After every change of leadership in the USSR, there is a redistribution of patronage. Perestroika and Glasnost were, on closer inspection, another round of these reallocations of patronage. Patronage to their own entourages are routine for new autocrats throughout history.

Every Russian leader had his own reform initiatives after entering office and had periodic anti-corruption purges to redistribute the rents of high government offices and state-owned enterprise management positions to the up-and-comers he could trust more. Like Khrushchev, Gorbachev also wanted to transfer resources away from the military. Gorbachev went further and wanted to stop bleeding money and resources to the communist satellite states of Eastern Europe.

It also should be always remembered that Qadaffi got his main chance to take over when he was a mere Colonel Qadaffi leading a small group of junior officers. Colonels control strategic components of the military but are not as well paid as those in the autocrat’s inner circle.

Generals are often close to the leadership; their appointments are usually somewhat political and benefit from generous patronage from the autocrat. They have little to gain but their life to lose in a coup plot.

Enough military coups are led by more junior officers seizing their main chance. This make their generals nervous enough about their own survival in a colonels’ coup to strike first and displace the current autocrat before they are the next to be arrested and share his fate. There is then a post-coup realignment of patronage to buy off the junior officers.
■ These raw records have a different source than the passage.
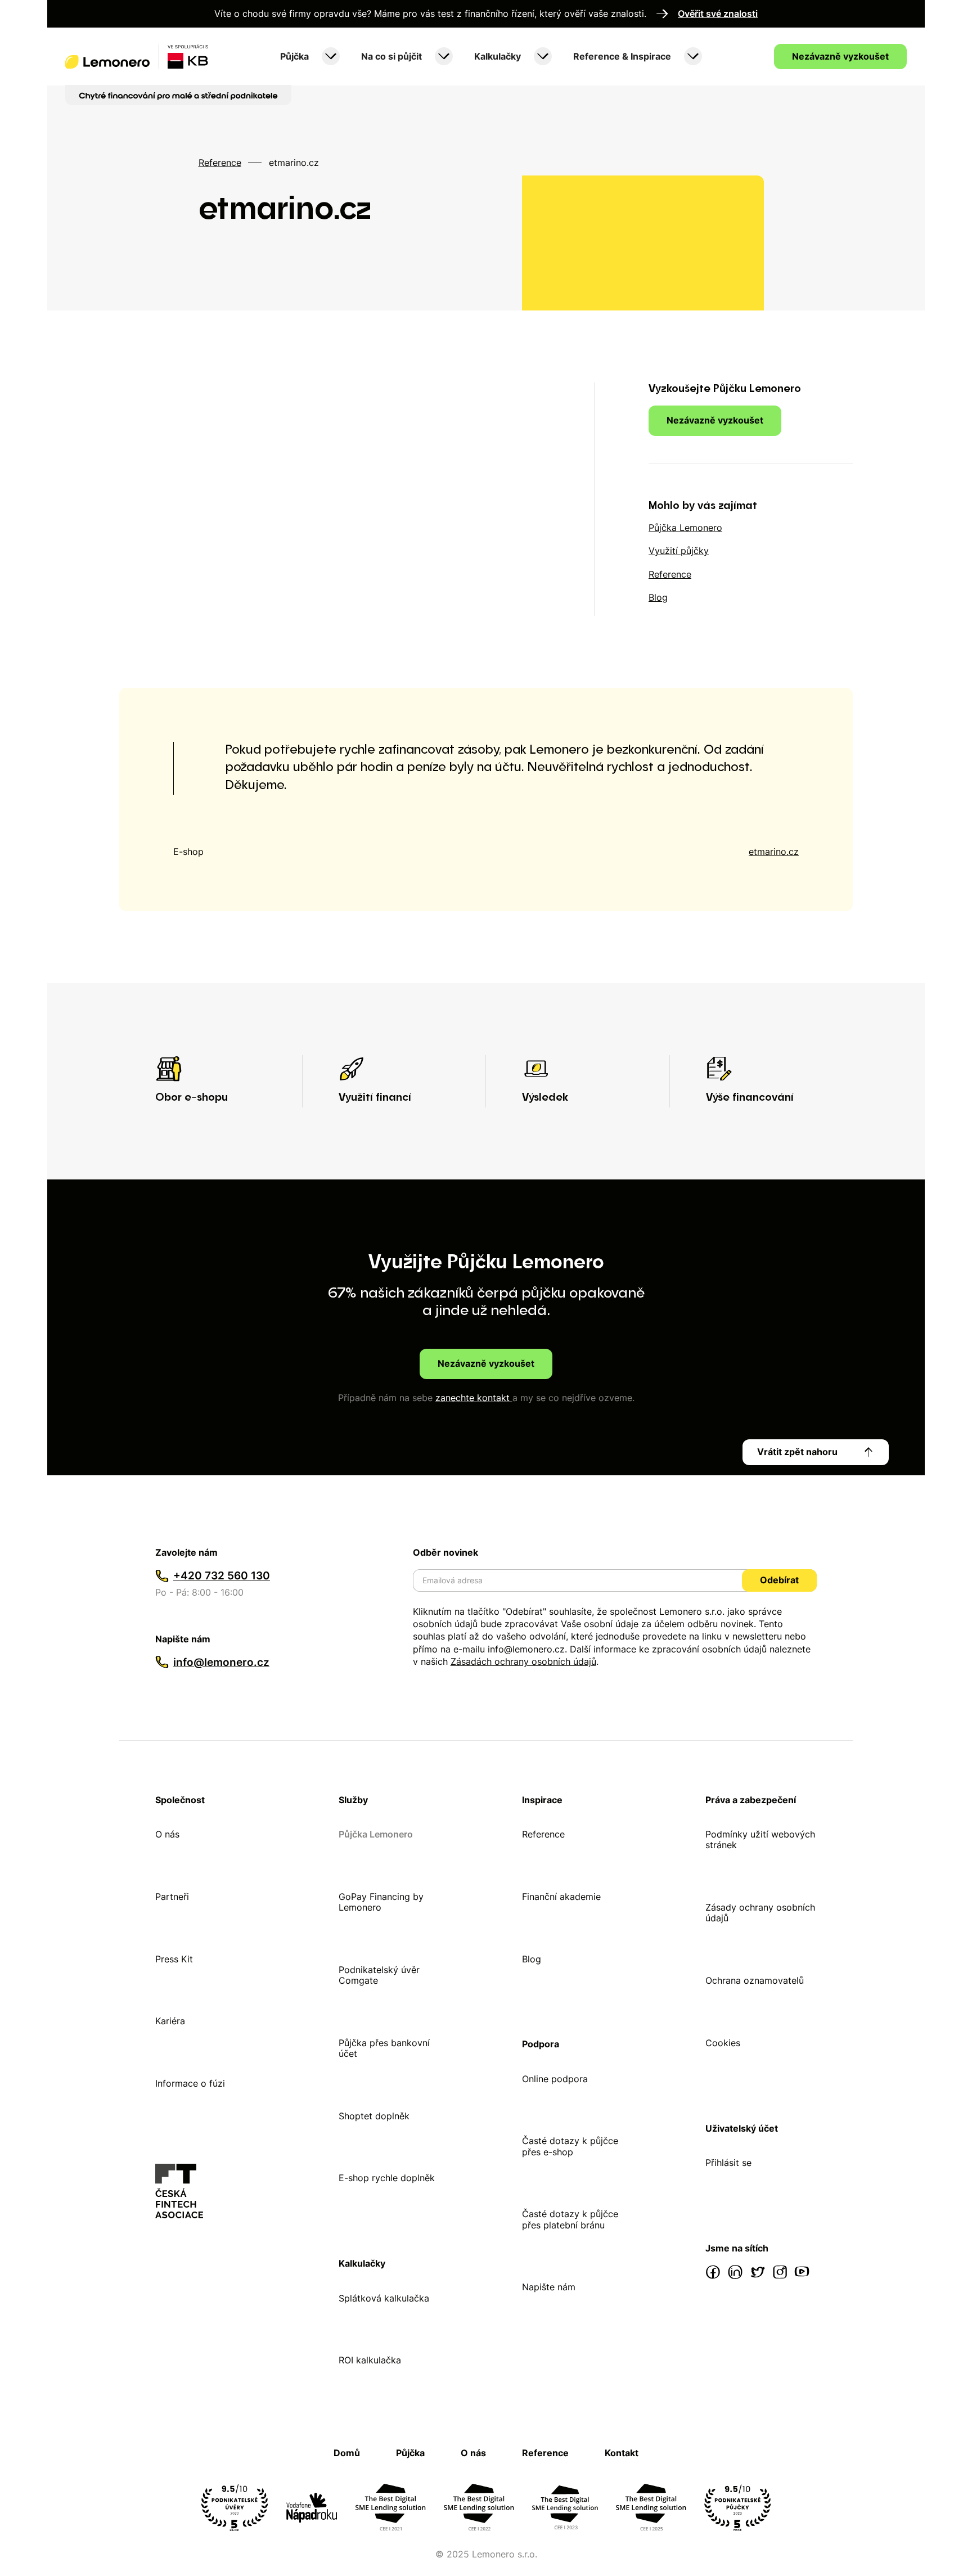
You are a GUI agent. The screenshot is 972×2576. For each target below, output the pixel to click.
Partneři (172, 1897)
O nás (167, 1834)
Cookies (722, 2043)
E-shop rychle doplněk (387, 2178)
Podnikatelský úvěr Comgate (379, 1975)
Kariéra (170, 2021)
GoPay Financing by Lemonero (381, 1902)
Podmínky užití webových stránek (760, 1839)
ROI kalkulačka (370, 2360)
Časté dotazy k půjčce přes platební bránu (570, 2219)
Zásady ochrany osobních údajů (760, 1913)
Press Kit (174, 1959)
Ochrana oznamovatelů (754, 1980)
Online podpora (555, 2079)
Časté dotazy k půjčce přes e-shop (570, 2146)
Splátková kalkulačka (384, 2298)
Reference (220, 162)
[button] (309, 56)
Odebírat (779, 1580)
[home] (136, 56)
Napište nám (548, 2287)
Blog (531, 1959)
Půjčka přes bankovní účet (384, 2048)
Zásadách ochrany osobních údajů (523, 1661)
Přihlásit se (728, 2163)
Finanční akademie (561, 1897)
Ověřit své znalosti (718, 13)
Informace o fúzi (190, 2083)
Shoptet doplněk (374, 2116)
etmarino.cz (774, 851)
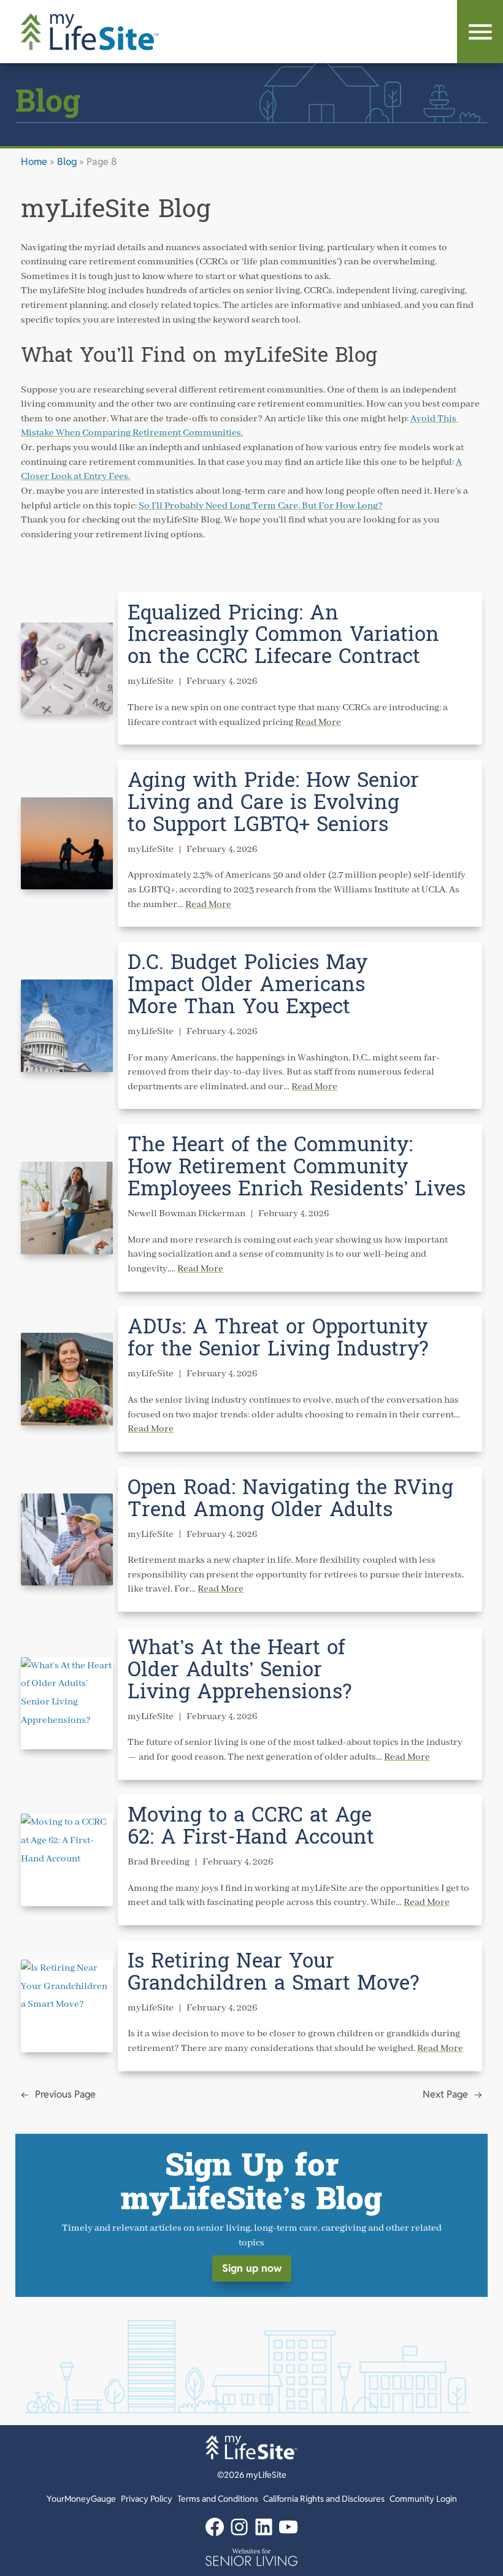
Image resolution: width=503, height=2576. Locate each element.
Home (34, 161)
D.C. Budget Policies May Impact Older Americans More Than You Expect (247, 985)
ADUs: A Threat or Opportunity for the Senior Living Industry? (278, 1338)
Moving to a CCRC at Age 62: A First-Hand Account (251, 1826)
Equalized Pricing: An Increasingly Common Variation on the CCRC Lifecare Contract (283, 635)
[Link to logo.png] (251, 2557)
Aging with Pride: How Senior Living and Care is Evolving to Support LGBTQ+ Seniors (273, 803)
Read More (318, 722)
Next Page (452, 2094)
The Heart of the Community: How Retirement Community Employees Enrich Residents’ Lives (297, 1167)
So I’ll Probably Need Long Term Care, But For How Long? (261, 506)
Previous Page (58, 2094)
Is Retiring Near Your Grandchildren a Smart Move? (273, 1972)
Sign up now (252, 2268)
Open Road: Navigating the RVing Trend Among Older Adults (290, 1499)
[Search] (480, 31)
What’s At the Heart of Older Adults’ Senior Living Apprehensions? (239, 1670)
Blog (67, 161)
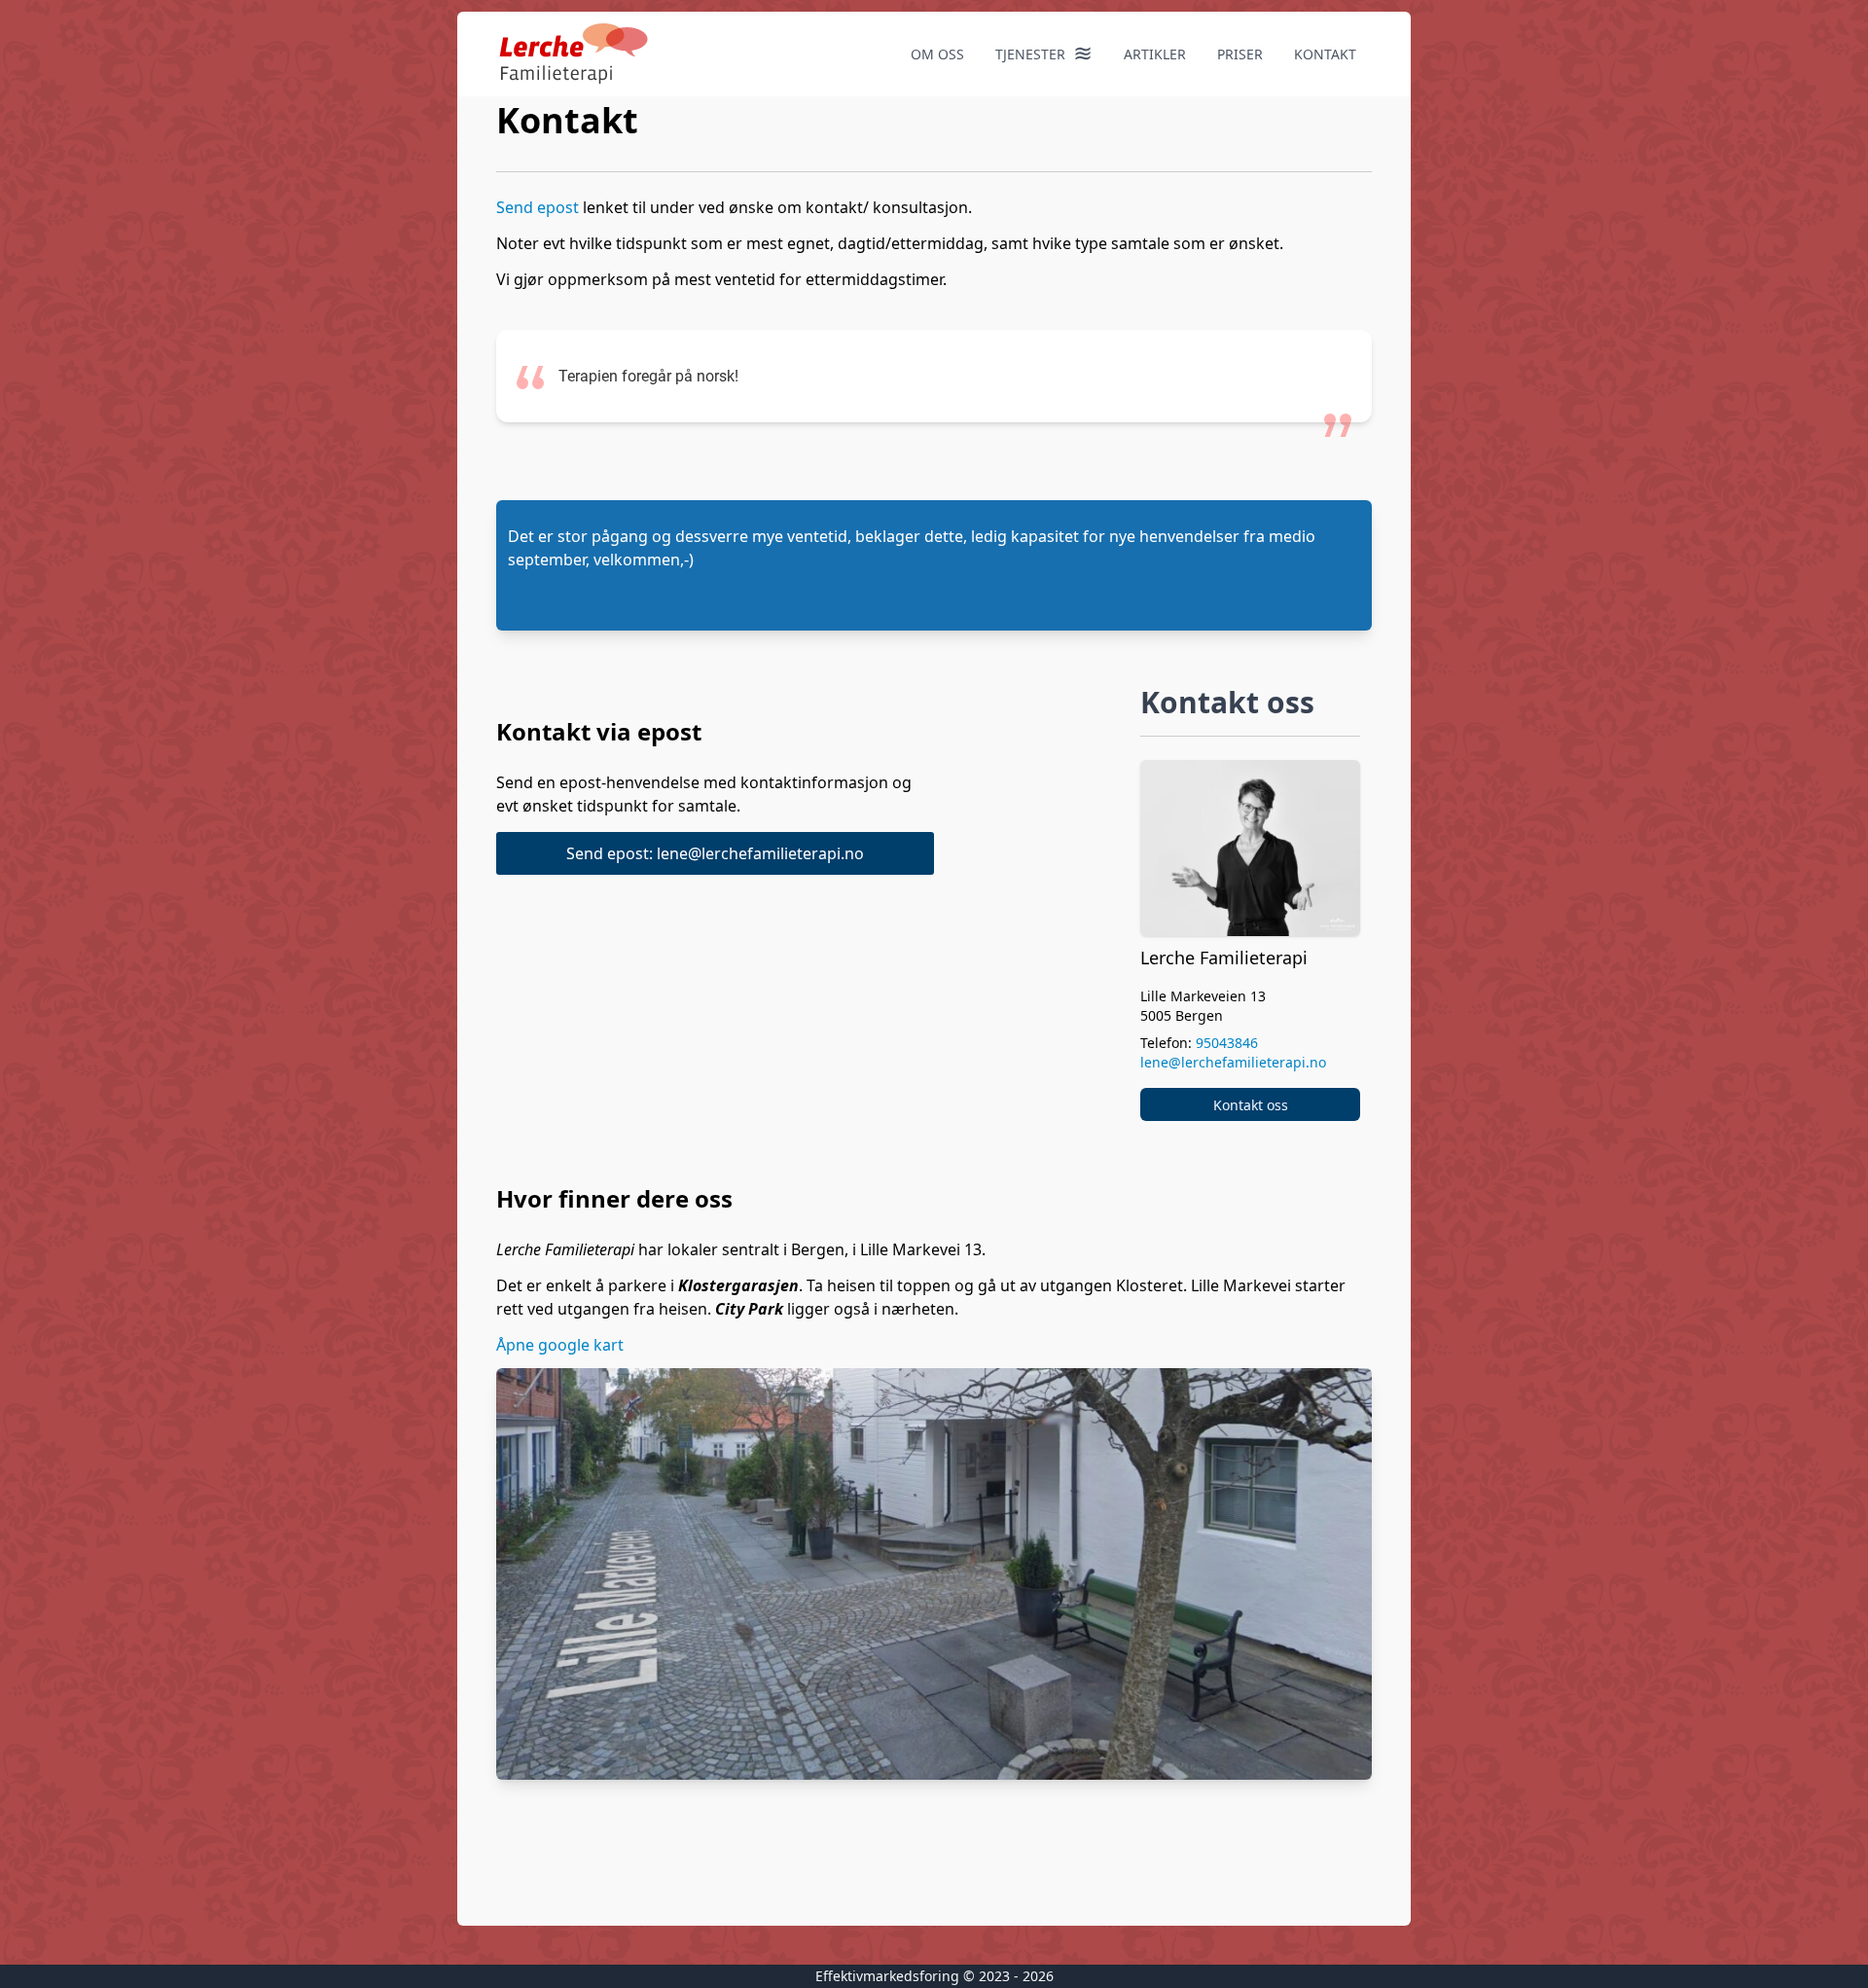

Nasser did not believe that he, as a lieutenant-colonel, would be accepted by the Egyptian people and so he and the Free Officers Movement selected a general to be their nominal boss and lead the coup in 1952. Nasser did not become Prime Minister until 1954 after a spell as a minister and then as Deputy Prime Minister.

What appears to be a popular uprising is normally a split within the government. The Arab Spring, not by coincidence, occurred during a succession crisis in Egypt. President Mubarak has been very old and sick for a long time. Gamal Mubarak was old enough to covet the presidency but would have a large entourage of his own that would take many of the lucrative posts from his father’s retainers and courtiers.

A few autocrats call elections and retire abroad. The gratitude of the populace and the uncertain identity of his successors creates a big enough break in the traffic to allow the dictator to get to the airport alive.